The isoelectrofocusing of serum β-hexosaminidase before dietary treatment showed in both patients a cathodal shift nearly identical to that in CDG syndrome type I. Activities of β-hexosaminidase andβ-glucuronidase were significantly increased in both patients (two to four times the upper control levels, as seen in CDG syndrome type I). A repeat analysis after 3 wk of a fructose-free diet showed a normal isoenzyme pattern and normal enzyme activities.

As shown in Fig. 2, fructose 1-phosphate is a powerful inhibitor of phosphomannose isomerase from rat liver. In the absence of inhibitor this enzyme displays a Km of 60 μM. Fructose 1-phosphate behaved as a competitive inhibitor with aKi of about 30 μM. This value is about 40-fold lower than the Ki reported for rabbit liver phosphoglucose isomerase (1.3 mM) and rat liver phosphoglucose isomerase (1.2 mM)(9). This result is not surprising, because fructose 1-phosphate is essentially present in the β-fructopyranose configuration which is a closer analog of mannose 6-phosphate than of glucose 6-phosphate(Fig. 3).

Figure 2
figure 2

Inhibition of rat liver phosphomannose isomerase by fructose 1-phosphate.

Figure 3
figure 3

Structures of mannose 6-phosphate and of fructose 1-phosphate. The α-pyranose anomer of mannose 6-phosphate is compared with the β-pyranose anomer of fructose 1-phosphate. The carbons are numbered.

In contrast to the isomerases, human recombinant phosphomannomutase (G. Matthijs, in preparation), when tested at a substrate concentration close to its Km (6.5 μM mannose 1-phosphate) was not inhibited by 1 mM fructose 1-phosphate. Higher concentrations could not be tested due to inhibition of the yeast phosphomannose isomerase used to detect the formation of product.

DISCUSSION

Taken together with the finding of an abnormal sialotransferrin pattern(2), these results indicate that HFI is a secondary CDG syndrome. In CDG syndrome type I, as a consequence of an early glycosylation defect, there is a partial deficiency of the glycoprotein sugar moieties including the terminal sialic acid(4). Sialic acid bears a negative electric charge, and the deficiency of this carbohydrate residue explains the cathodal shift of sialotransferrins and other glycoproteins. The remarkable similarity between the β-hexosaminidase isoenzyme pattern of CDG syndrome type I and HFI suggested a common underlying cause or at least very related underlying causes for the hypoglycosylation in both disorders. CDG syndrome type I has very recently been found to be due to phosphomannomutase deficiency(6), a defect in the second step of the N-glycosylation pathway (Fig. 1). Therefore we investigated the effect in vitro of fructose 1-phosphate on the enzyme activities of the early N-glycosylation pathway and found this compound to be a powerful inhibitor of liver phosphomannose isomerase.

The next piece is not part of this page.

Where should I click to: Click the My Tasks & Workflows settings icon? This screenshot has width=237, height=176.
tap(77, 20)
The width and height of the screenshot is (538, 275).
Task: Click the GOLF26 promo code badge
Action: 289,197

Because fructose 1-phosphate accumulates to concentrations of 2-5 mmol/kg in the livers of patients with HFI(10, 11), these data provide evidence that in HFI there is a fructose 1-phosphate-induced inhibition of the first step of theN- glycosylation pathway causing the same (or a very similar) hypoglycosylation syndrome as in CDG syndrome type I. A difference with CDG syndrome type I is that the hypoglycosylation in HFI is probably limited to those tissues that possess the specialized fructose pathway, namely liver, kidney cortex, and small intestinal mucosa(1). It is suggested that this hypoglycosylation, together with the known depletion of ATP and the inhibition of gluconeogenesis and glycogenolysis(1), plays a major role in the pathogenesis of HFI.

Finally, the isoelectrofocusing pattern of β-hexosaminidase in HFI is very different from that reported in galactosemia(7). This is evidence that the hypoglycosylation in galactosemia(7, 1214) is not due to an earlyN- glycosylation defect.